Como proceder —
Responda às seguintes perguntas com base no documento de origem:
1. Que navegador é citado como modelo do passo que dará término à circum-navegação?
2. Que monte escalaram os gregos de Alexandre Magno, e o que nele se situa?
3. Que empreendimento o documento pretende alcançar para a portugalidade?

Documento de origem —

◆ ◆ ◆ ◆ ◆

Pelo que importa não esquecer que esta circum-navegação só poderá alcançar o término, quando for dado outro passo tipo Sebastião del Cano, que a finde, e ponha à disposição os manuais electrónicos que hão-de cartografar o conhecimento e facilitar a aprendizagem, com a qual se dirá que veio Uma gente fortíssima de Espanha / Pelo mar alto, a qual sujeitaria / Da Índia tudo quanto Dóris banha devolvendo novos mundo ao mundo, incluindo aqueles conquistados por Alexandre Magno, cujos gregos escalaram o Meru, onde fica a morada dos deuses, depois de, convivendo com os vencidos, em celebração da vitória, na cidade dos jardins, fundada por Dionísio, trouxeram de Nisa a memória que festeja com inebriante ambrosia a glória. Também simplesmente dita regozijo ou alegria, alcançadas na fama de um empreendimento conseguido: recolocar a portugalidade na ordem global do dia. Enfim, escrever um livro, enviar um mail, criar um blogue, fazer uma pesquisa, anular uma carência, fazer companhia àquele companheiro argonauta que se desloca entre os planetas da nossa galáxia. Um tão pouco que é tanto, que sobre a realidade, mais não será que outro singelo e diáfano manto!

◆ ◆ ◆ ◆ ◆

Dados para análise —

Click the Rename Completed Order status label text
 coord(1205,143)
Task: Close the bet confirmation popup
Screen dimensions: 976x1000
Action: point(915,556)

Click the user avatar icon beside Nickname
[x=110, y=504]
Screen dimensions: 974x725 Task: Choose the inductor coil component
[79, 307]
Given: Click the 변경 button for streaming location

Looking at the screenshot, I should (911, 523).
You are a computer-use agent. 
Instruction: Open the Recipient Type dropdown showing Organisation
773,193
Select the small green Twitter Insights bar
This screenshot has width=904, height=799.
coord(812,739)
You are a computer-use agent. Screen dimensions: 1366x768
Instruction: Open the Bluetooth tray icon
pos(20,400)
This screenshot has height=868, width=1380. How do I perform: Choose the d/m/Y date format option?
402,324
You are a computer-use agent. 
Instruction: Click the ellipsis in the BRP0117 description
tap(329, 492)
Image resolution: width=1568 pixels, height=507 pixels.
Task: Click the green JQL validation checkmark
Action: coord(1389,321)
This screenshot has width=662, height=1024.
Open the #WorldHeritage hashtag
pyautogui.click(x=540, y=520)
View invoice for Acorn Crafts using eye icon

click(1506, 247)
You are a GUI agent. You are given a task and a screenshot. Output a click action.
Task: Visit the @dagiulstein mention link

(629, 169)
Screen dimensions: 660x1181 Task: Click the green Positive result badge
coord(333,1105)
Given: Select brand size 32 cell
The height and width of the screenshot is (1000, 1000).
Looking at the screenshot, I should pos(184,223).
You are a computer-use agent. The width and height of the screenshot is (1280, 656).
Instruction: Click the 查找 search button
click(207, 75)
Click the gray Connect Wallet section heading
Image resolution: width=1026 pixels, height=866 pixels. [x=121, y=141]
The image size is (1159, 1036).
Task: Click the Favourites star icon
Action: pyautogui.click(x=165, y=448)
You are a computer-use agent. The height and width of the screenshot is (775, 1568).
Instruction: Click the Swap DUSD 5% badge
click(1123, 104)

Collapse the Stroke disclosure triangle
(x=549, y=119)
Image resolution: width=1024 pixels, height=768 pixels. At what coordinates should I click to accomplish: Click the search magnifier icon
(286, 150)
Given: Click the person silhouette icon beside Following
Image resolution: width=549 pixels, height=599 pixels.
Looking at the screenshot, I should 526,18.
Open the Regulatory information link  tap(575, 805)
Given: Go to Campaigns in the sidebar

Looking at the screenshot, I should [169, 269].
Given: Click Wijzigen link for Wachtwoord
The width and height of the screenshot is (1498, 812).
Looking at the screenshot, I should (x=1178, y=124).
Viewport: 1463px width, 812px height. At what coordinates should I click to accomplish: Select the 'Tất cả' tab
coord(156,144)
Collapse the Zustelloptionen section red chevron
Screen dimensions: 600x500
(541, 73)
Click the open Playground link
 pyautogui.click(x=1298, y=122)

◆ ◆ ◆ ◆ ◆

Resultado —
1. Sebastião del Cano.
2. O Meru, onde fica a morada dos deuses.
3. Recolocar a portugalidade na ordem global do dia.